§ **Assigned task**: Counting every line in the entries below where the word "height" occurs, report how many there are. Give only that number.

§ **Information supplied**:
******
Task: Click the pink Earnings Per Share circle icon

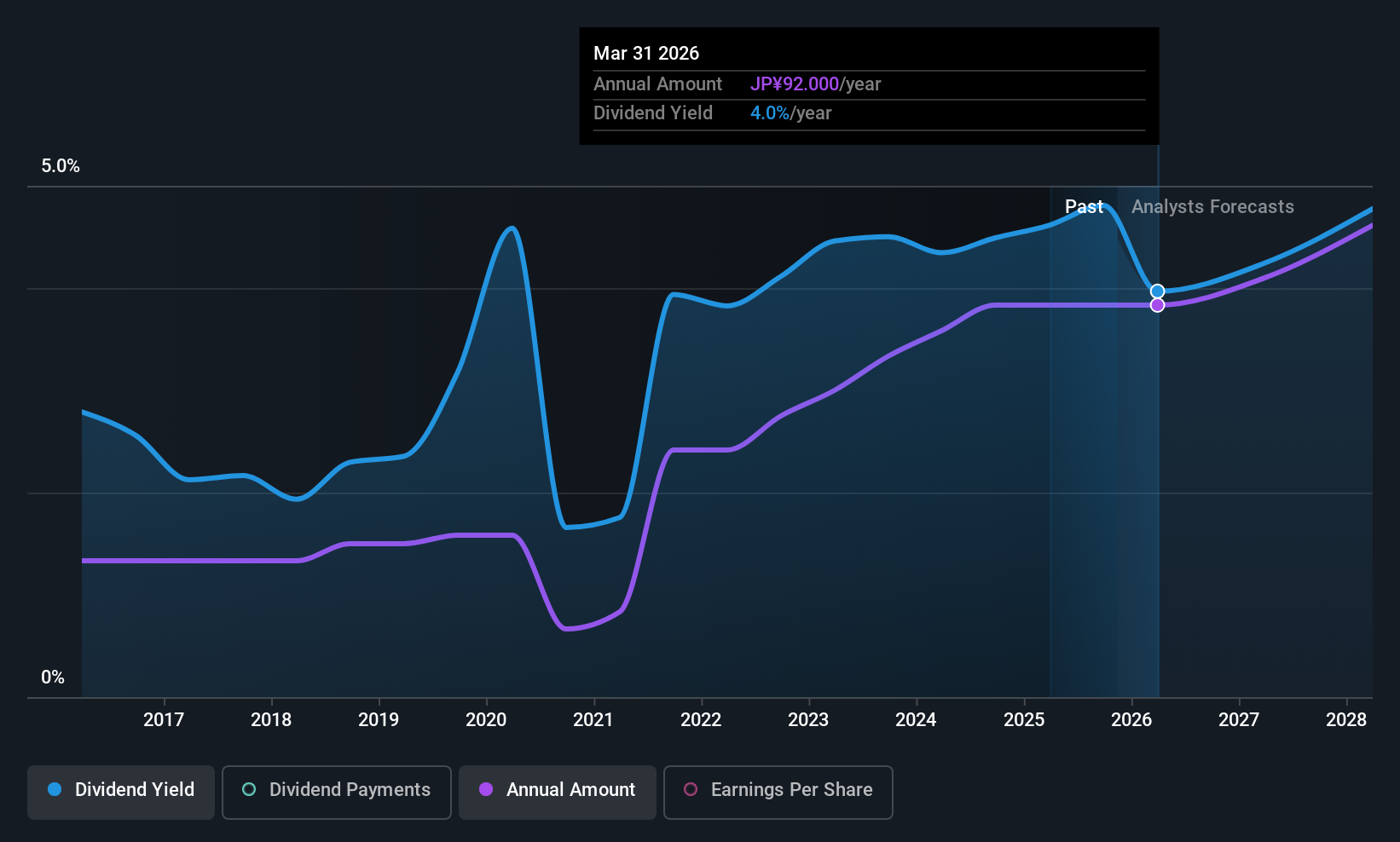Action: coord(691,790)
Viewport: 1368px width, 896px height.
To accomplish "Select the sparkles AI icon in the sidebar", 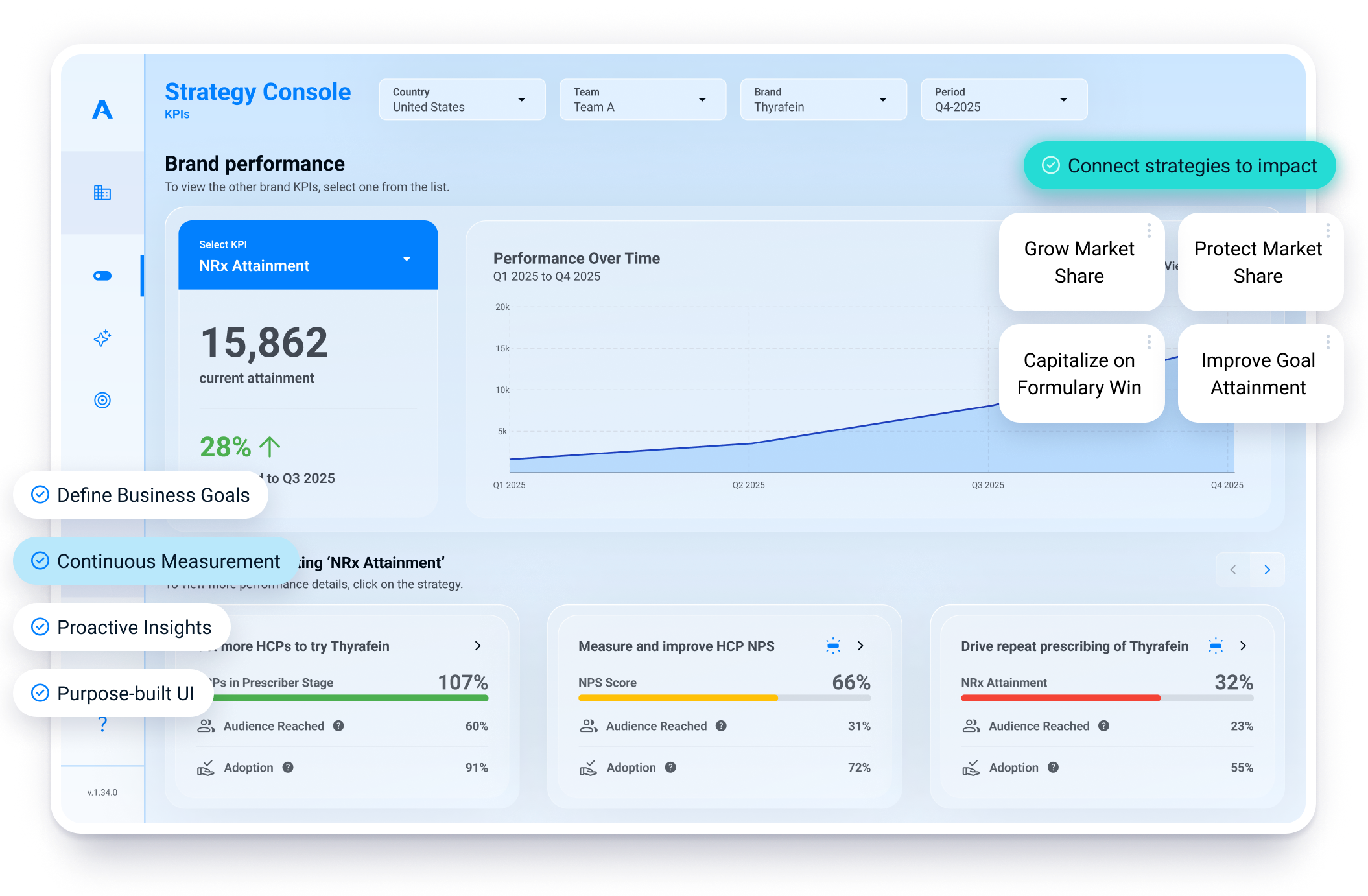I will pyautogui.click(x=102, y=338).
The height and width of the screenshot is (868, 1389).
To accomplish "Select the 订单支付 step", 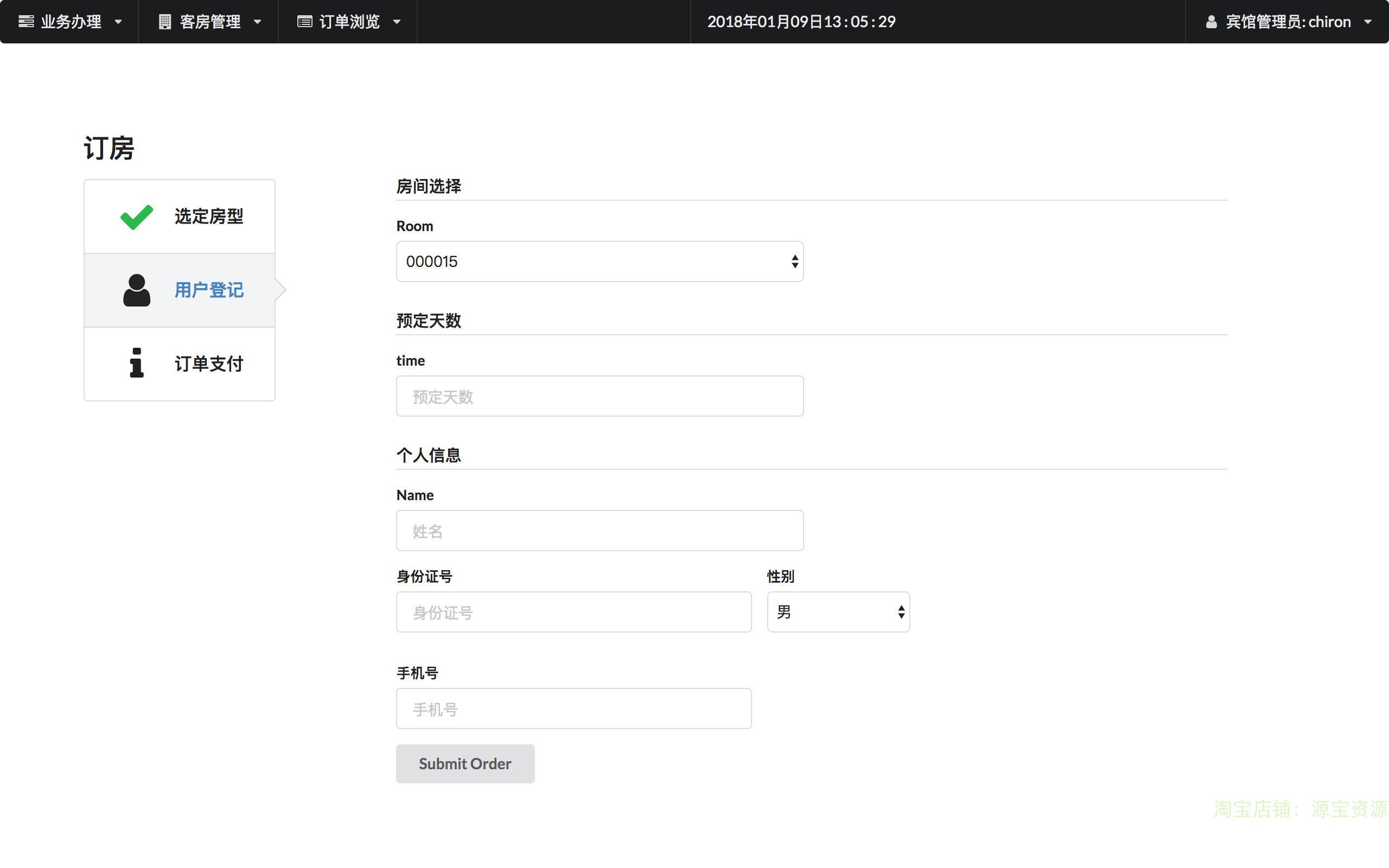I will pyautogui.click(x=209, y=364).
******
§ **Exercise answer**: 2